● YOUR INSTRUCTIONS
Wherever "Доследственная" turns up in the entries, copy out the line that holds it.

● DATA TO EXAMINE
:::::

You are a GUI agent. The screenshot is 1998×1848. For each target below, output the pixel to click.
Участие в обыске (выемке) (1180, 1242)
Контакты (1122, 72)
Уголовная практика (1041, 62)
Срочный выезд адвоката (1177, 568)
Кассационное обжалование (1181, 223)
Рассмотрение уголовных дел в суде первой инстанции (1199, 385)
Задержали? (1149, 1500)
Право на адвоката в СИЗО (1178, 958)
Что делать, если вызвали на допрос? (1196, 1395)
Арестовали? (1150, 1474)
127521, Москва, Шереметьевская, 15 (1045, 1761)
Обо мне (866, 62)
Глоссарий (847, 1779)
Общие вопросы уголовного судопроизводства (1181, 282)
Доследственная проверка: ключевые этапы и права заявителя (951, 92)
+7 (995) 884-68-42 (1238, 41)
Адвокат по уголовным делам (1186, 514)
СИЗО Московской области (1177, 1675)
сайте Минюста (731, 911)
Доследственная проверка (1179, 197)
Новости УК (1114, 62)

:::::

● REPLY
Доследственная проверка: ключевые этапы и права заявителя (951, 92)
Доследственная проверка (1179, 197)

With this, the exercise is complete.